United States Senator
September 28, 2010
Senate Judiciary Committee
Hearing on "Restoring Key Tools to Combat Fraud and Corruption After the Supreme Court's Skilling Decision"
Tuesday, September 28, 2010
Statement of U.S. Senator Russell D. Feingold
Tackling corruption by public officials and large corporations remains one of Congress's most important and most difficult tasks. Bribery, embezzlement, and kickbacks are all illegal and relatively easy to identify, but there are many other types of corruption that we all know are wrong that are more elusive. I am talking about deals where it is clear that government officials are using their power and influence to benefit themselves, or a spouse or a business partner, but there is no money that changes hands. This type of undisclosed self-dealing, particularly when it is done by public officials, undermines people's faith in their government and destroys the integrity of our democracy. When corporate executives engage in this sort of deceptive behavior, it can have a destabilizing effect on the market, which can ultimately lead to financial ruin for the employees and shareholders who are dependent on companies like Enron, Tyco, or Worldcom for their livelihoods and their retirement funds.

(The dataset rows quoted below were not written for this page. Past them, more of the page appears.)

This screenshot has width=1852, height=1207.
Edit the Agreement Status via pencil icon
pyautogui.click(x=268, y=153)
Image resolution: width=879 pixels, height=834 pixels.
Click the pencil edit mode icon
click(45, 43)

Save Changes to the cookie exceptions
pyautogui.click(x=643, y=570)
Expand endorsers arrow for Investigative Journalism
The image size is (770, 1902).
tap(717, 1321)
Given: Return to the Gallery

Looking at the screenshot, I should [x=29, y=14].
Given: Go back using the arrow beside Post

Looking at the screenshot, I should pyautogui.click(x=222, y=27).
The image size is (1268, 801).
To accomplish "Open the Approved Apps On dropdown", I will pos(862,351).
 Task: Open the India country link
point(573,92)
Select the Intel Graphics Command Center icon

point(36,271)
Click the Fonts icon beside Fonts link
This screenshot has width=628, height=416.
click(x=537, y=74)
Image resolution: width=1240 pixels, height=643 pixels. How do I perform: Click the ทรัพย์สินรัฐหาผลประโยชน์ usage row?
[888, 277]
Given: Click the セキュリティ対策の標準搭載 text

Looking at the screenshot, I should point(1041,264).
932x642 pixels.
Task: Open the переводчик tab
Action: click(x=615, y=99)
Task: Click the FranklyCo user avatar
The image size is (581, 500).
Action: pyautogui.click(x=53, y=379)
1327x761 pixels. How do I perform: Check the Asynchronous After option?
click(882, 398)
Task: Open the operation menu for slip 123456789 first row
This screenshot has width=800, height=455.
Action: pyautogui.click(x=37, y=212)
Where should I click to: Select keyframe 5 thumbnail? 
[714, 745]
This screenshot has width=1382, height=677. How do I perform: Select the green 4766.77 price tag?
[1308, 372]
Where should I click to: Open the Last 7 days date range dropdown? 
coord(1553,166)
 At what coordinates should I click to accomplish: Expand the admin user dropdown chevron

Congress has been struggling to get this area of the law right for decades, and in 1988 it created a new category of fraud called honest services fraud. This past June, the Supreme Court struck a devastating blow to this area of the law when it handed down a decision that involved the former CEO of Enron, Jeffrey Skilling. Skilling was accused of participating in a scheme to deceive investors about Enron's financial position, but the Court said the law was not specific enough for Skilling to have notice that this was criminal conduct. The Court said that honest services fraud can only apply to bribes and kickbacks, not self-dealing.
As a result of this case, it is now no longer enough to show that a mayor accepted lavish gifts, tickets to sporting events, and expensive meals from someone bidding on a development contract with the city. A prosecutor now must show a direct quid pro quo relationship between these meals and gifts and a decision to award a contract to that individual in order to prove bribery. This is often a very difficult element to prove, and as expected, this decision has had a chilling effect on the number of corruption prosecutions that have been filed in the last year. Over the last several months, we have also seen a wave of challenges to existing convictions and requests for reconsideration of sentences. We need to act quickly to close the large loophole that the Court created. This type of fraudulent behavior should not go unpunished merely because it is more devious, more sophisticated, or more complex than a simple bribe or kickback.
I have been working closely with Chairman Leahy and other members of the Committee on this issue, and I am pleased that we seem to be getting closer to reaching an agreement on an appropriate fix that addresses the concerns raised by the Court. I look forward to continuing this collaboration in the coming months so that we can restore the Department of Justice's ability to prosecute this type of fraudulent conduct.